• _Try it_
All of the entries, apart from their pictures, are to be copied verbatim.

• _Data shown_
-- Opening Marker --

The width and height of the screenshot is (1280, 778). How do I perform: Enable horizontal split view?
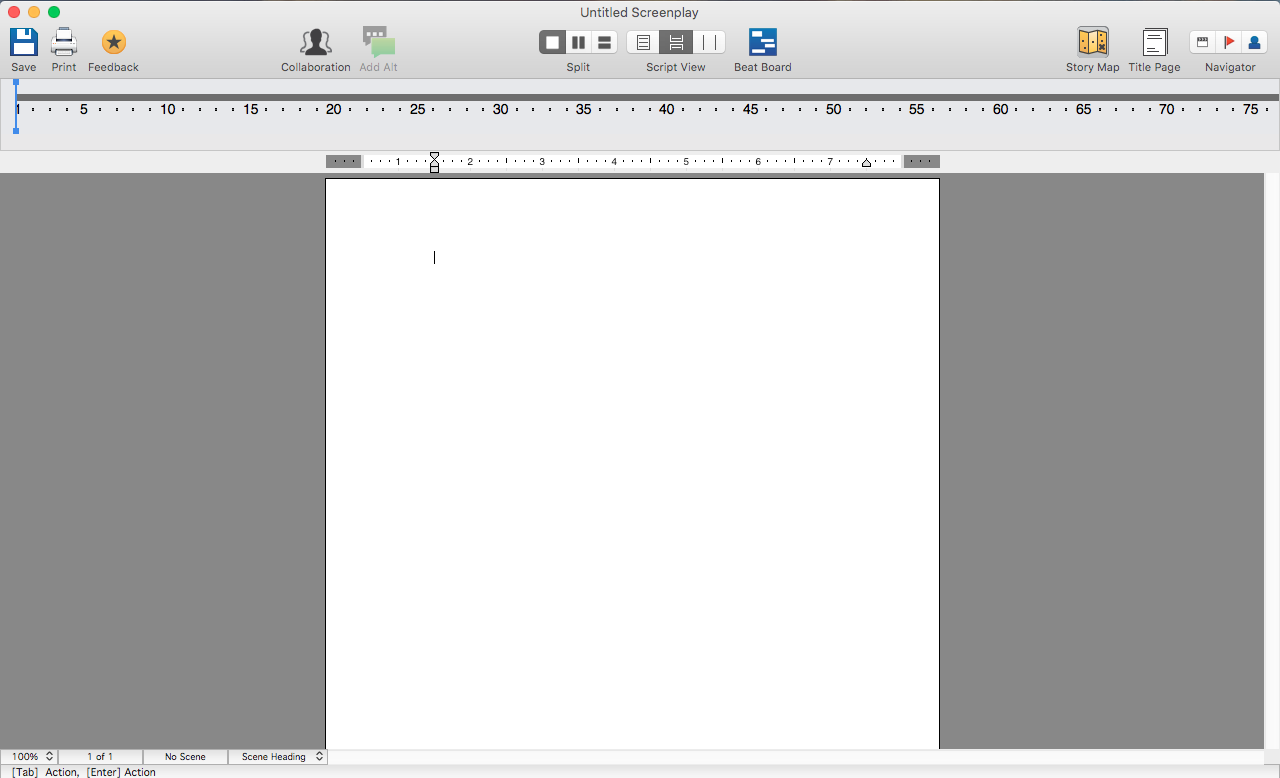(604, 42)
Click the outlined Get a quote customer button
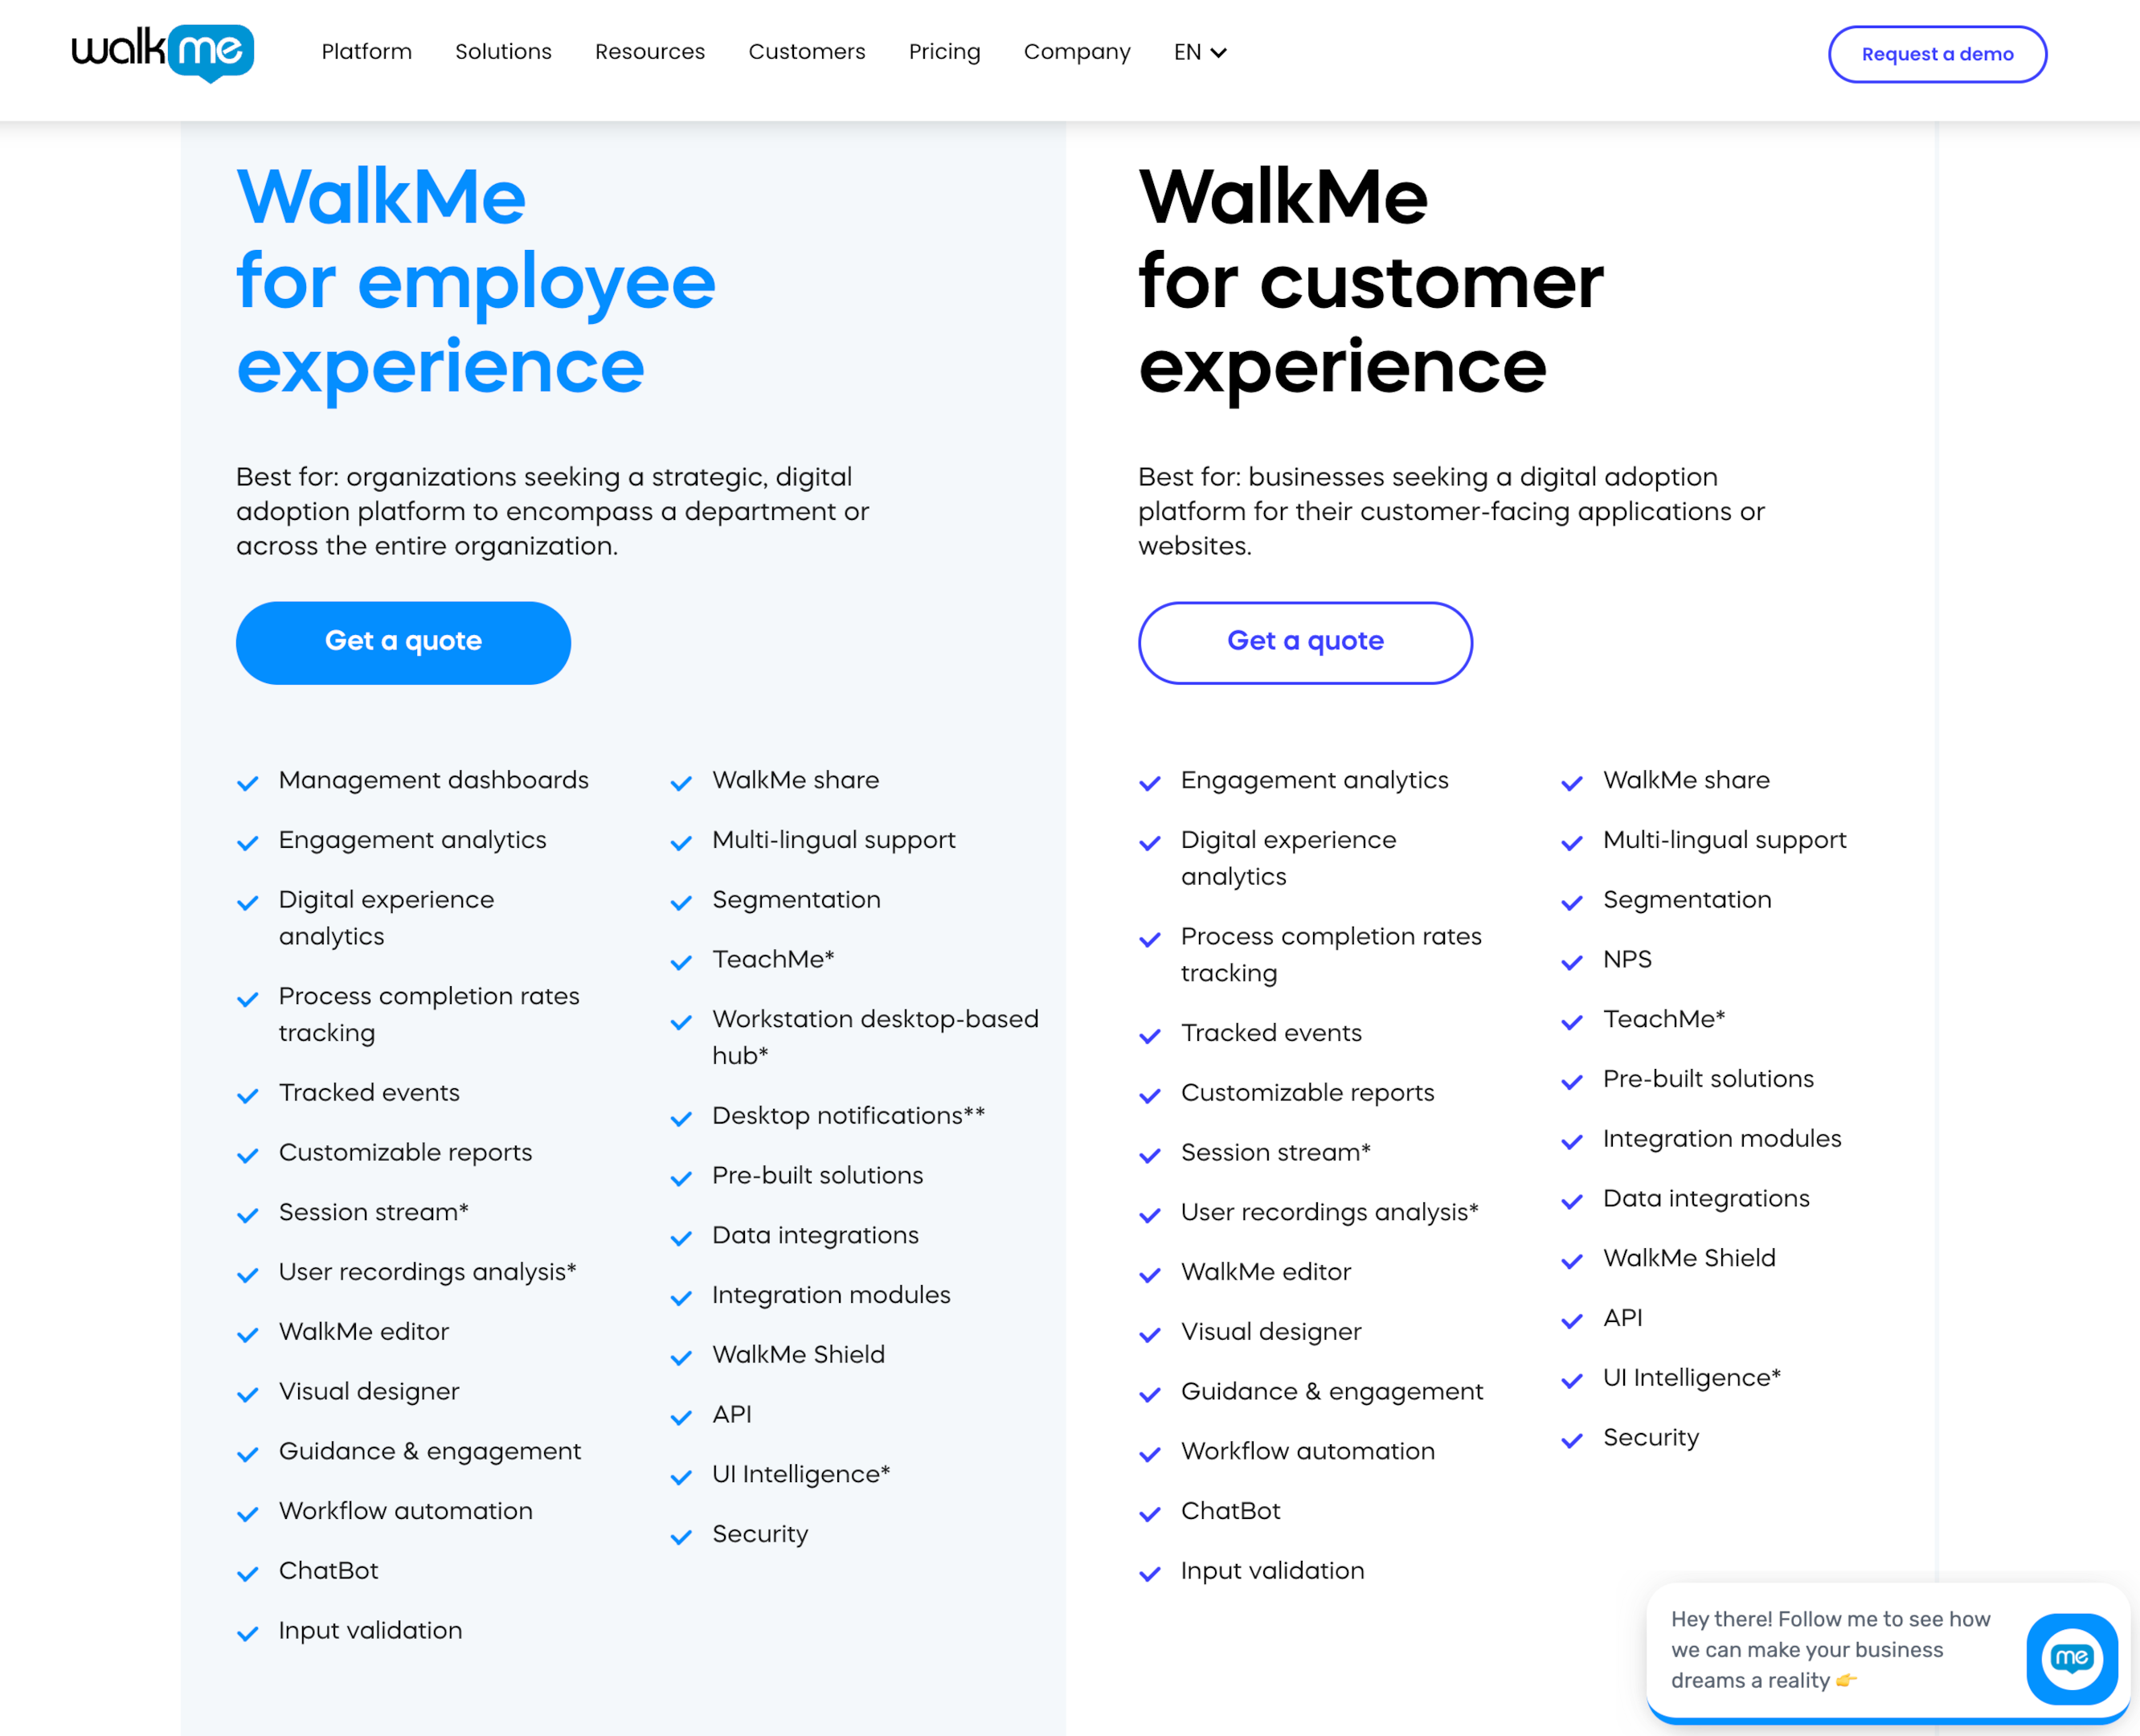Image resolution: width=2140 pixels, height=1736 pixels. tap(1306, 641)
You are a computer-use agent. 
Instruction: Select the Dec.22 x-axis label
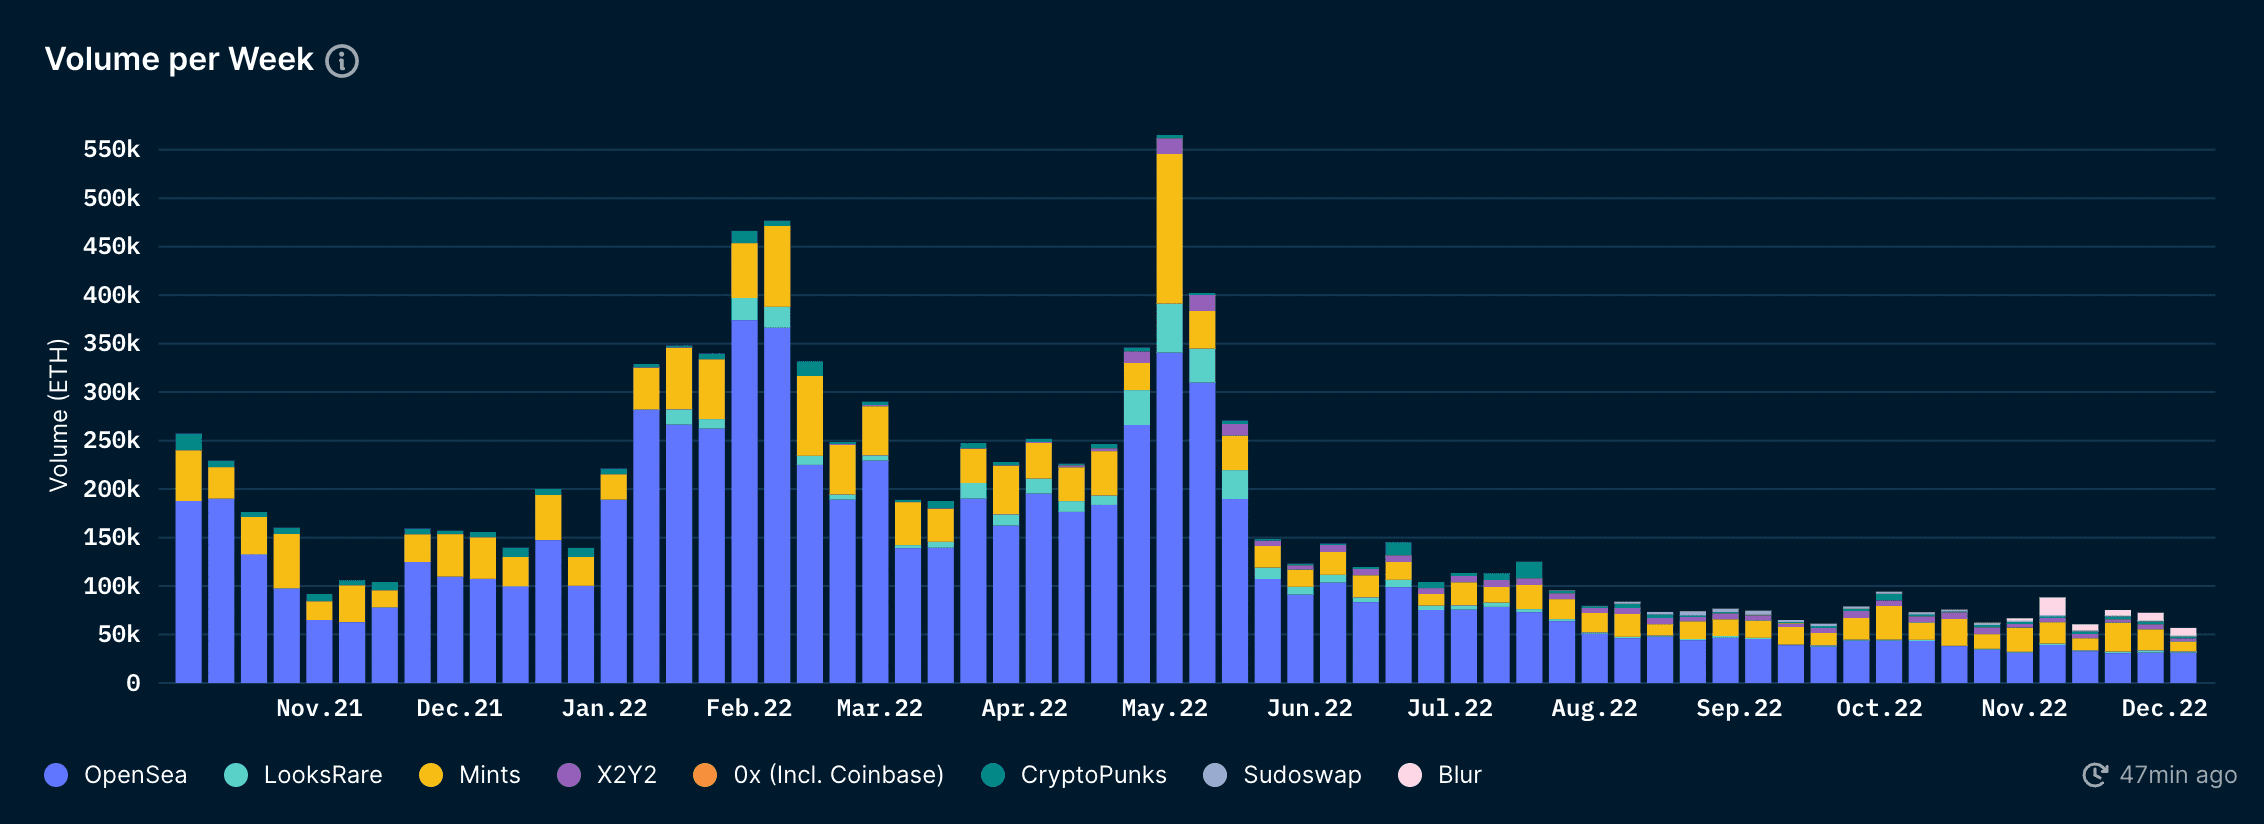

-- Closing Marker --

• _Reply to the exercise_
The width and height of the screenshot is (1280, 778). How do I perform: Enable horizontal split view?
(604, 42)
Click the outlined Get a quote customer button
Image resolution: width=2140 pixels, height=1736 pixels. tap(1306, 641)
You are a computer-use agent. 
Instruction: Select the Dec.22 x-axis label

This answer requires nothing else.